Так или иначе, а когда-то надо было начать этот разговор. Однажды Леонтий увидел Маркова, и поразило его грустное лицо Миши.
«Надо поговорить с ним об отце, — подумал Леонтий, — нехорошо, что я сразу не сделал этого».
— Ну! Чего такой скучный?
— Об отце все думаю… Жив или нет?..
— Если бы я что-нибудь точное знал, давно бы сказал, какое бы горькое известие ни было, оно лучше неизвестности.
— Верно, Леонтий. Если нет отца в живых, говори, я ведь уже не мальчик. Да и время сейчас такое, что смертью не удивишь: война!
— Ничего я о Петре Васильевиче не знаю. Как расстались на том берегу, так больше ничего о нем и не слышал. Но так полагаю, что был бы он жив дал бы о себе знать. Ведь времени прошло немало.
— Вот и я так думаю…
— Кто у тебя еще-то из родни?
Участливо смотрел Леонтий. Оттаяло сердце Миши.
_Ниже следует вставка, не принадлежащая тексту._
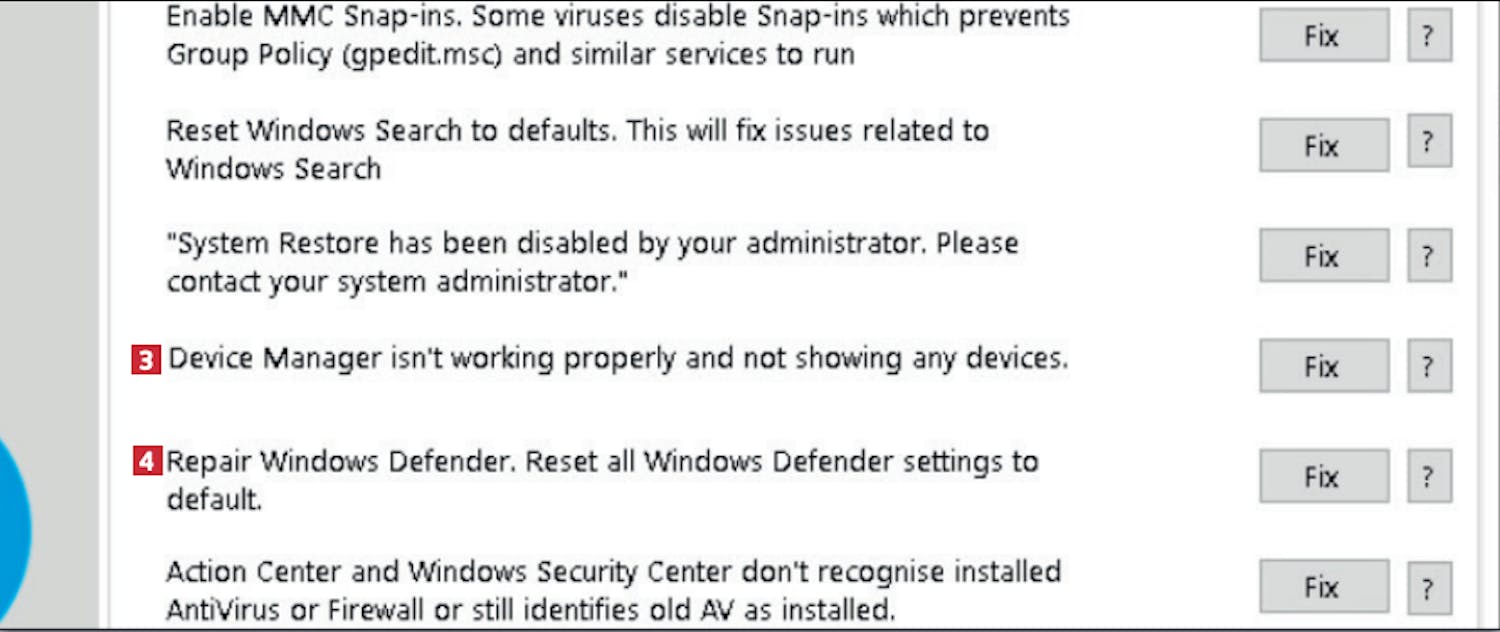Viewport: 1500px width, 632px height.
Task: Open help for Repair Windows Defender
Action: [1429, 476]
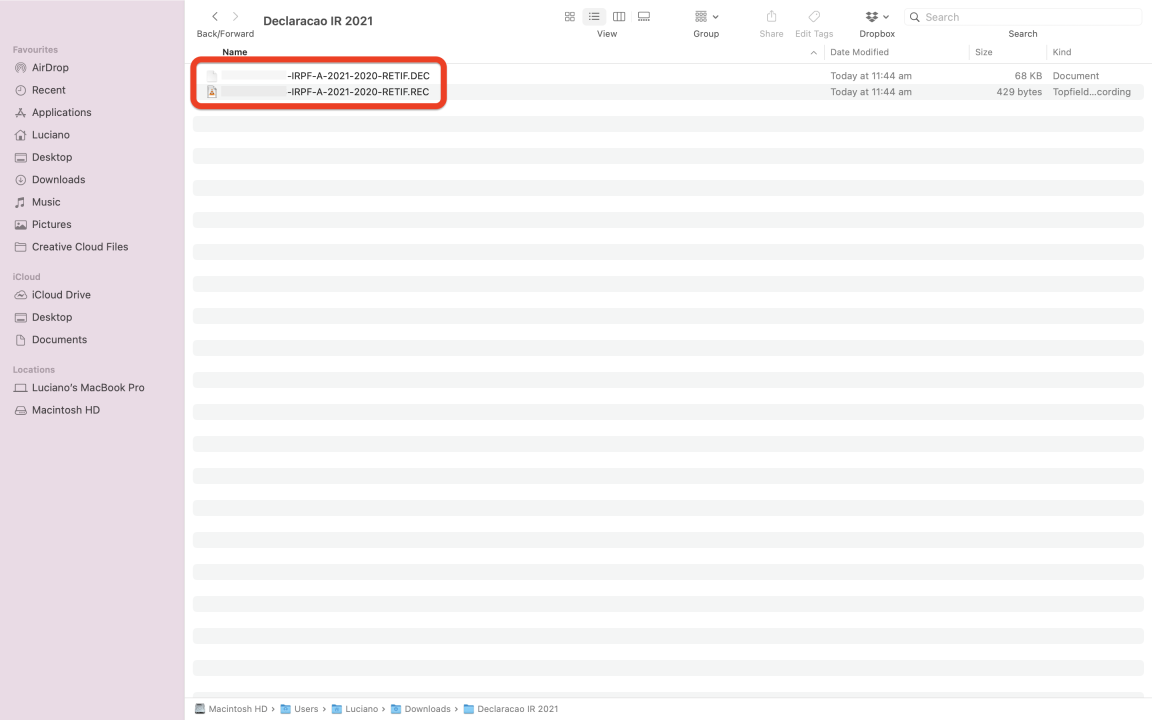Select Downloads in Favourites sidebar
1152x720 pixels.
58,180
Стал рассказывать про свои детские годы, о сестренке, о матери. И так же, как не мог, беседуя в московской столовой со Всеволодом Скоповским, вспомнить ни одного кушанья, кроме вареной кукурузы, так и сейчас в голову не приходило ничего значительного, и он перебирал милые сердцу мелочи, маленькие семейные происшествия, дорогие для него одного пустяки: как однажды Татьянка потерялась, еще совсем маленькая, заблудилась в городе, как в лесу… как отец один раз лисенка живого принес…
Детство! Как священную ладанку, подаренную матерью в час расставания, храним мы в памяти милые нам простые слова, маленькие и в то же время большие события, не передаваемые словами ощущения… Их можно рассказать только очень близким людям, другие не поймут. А как они запомнились, как они дороги! Материнский голос… Птицы… Снег… Какой-то весенний день, в который ровно ничего не случилось, но он запомнился, на всю жизнь озарил сознание ослепительным светом, задорным журчаньем ручьев… И даже в значительной степени сформировались вкусы и побуждения в этот ничем не выдающийся, незабываемый весенний день!..
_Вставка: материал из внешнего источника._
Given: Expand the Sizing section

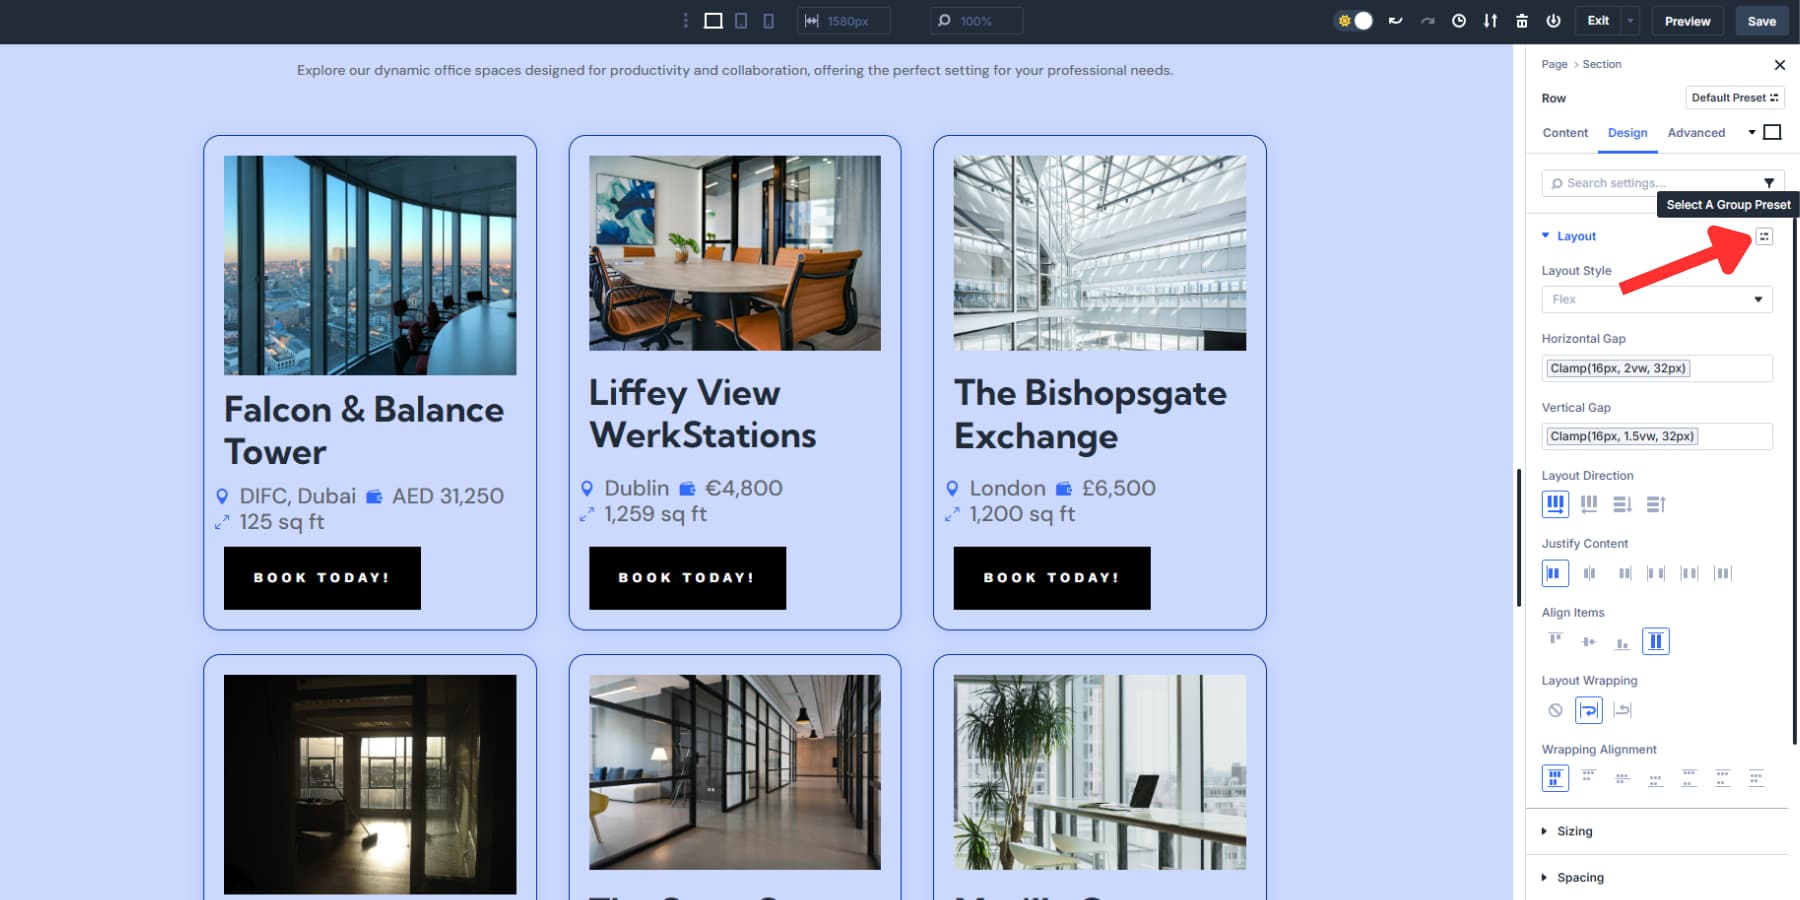Looking at the screenshot, I should pyautogui.click(x=1574, y=831).
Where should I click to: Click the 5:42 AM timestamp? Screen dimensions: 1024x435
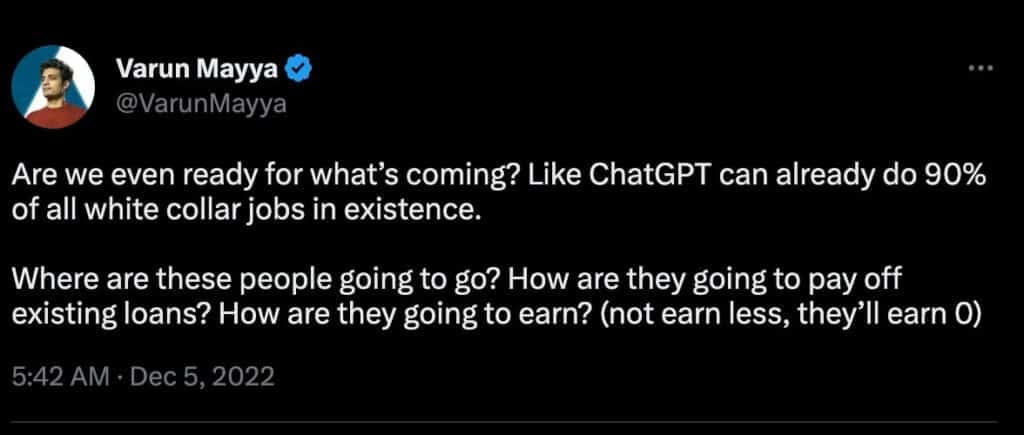[60, 378]

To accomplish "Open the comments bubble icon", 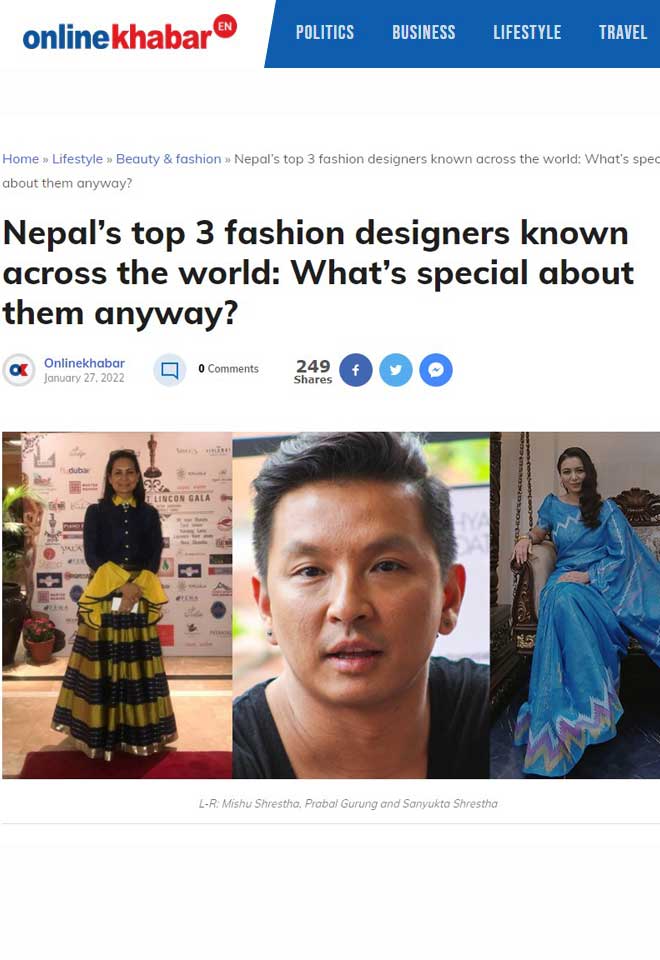I will click(x=170, y=370).
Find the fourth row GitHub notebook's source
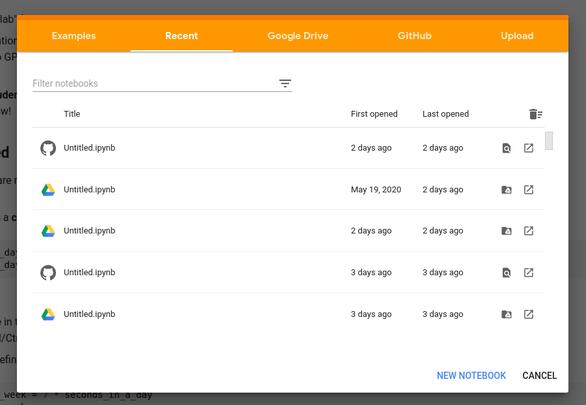This screenshot has width=586, height=405. click(x=506, y=273)
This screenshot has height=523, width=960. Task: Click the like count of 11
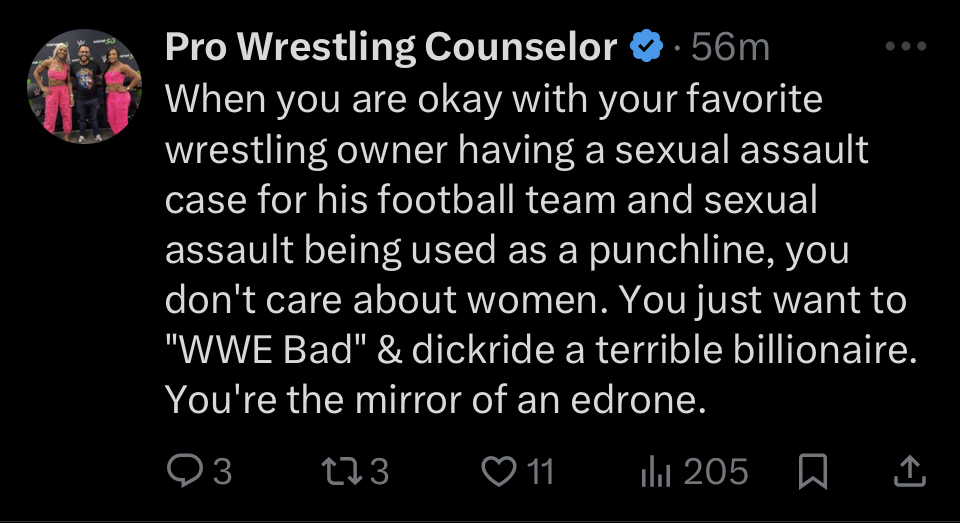click(x=540, y=470)
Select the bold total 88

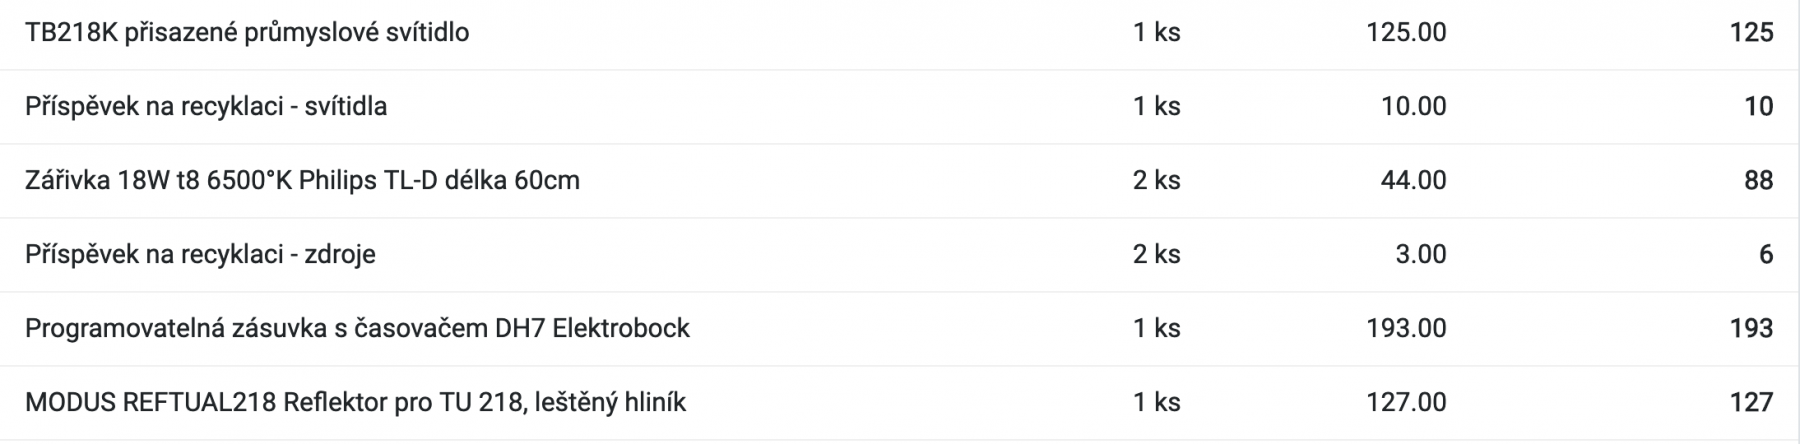(1758, 180)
Леонтий слушал Маркова, и у самого у него сердце щемило: ведь и он ничего о своем доме не знал, рядом был, а не довелось повидаться…
— Время, сынок, сейчас разлучное. Жены не знают, где их мужья, дети растеряли родителей. Иной ждет-пождет, когда встретится, а его, желанного, родного, и в живых-то давно нет… Бывает и другое: человека в поминальник запишут, а он и явится, жив-здоров! В смятенное время живем.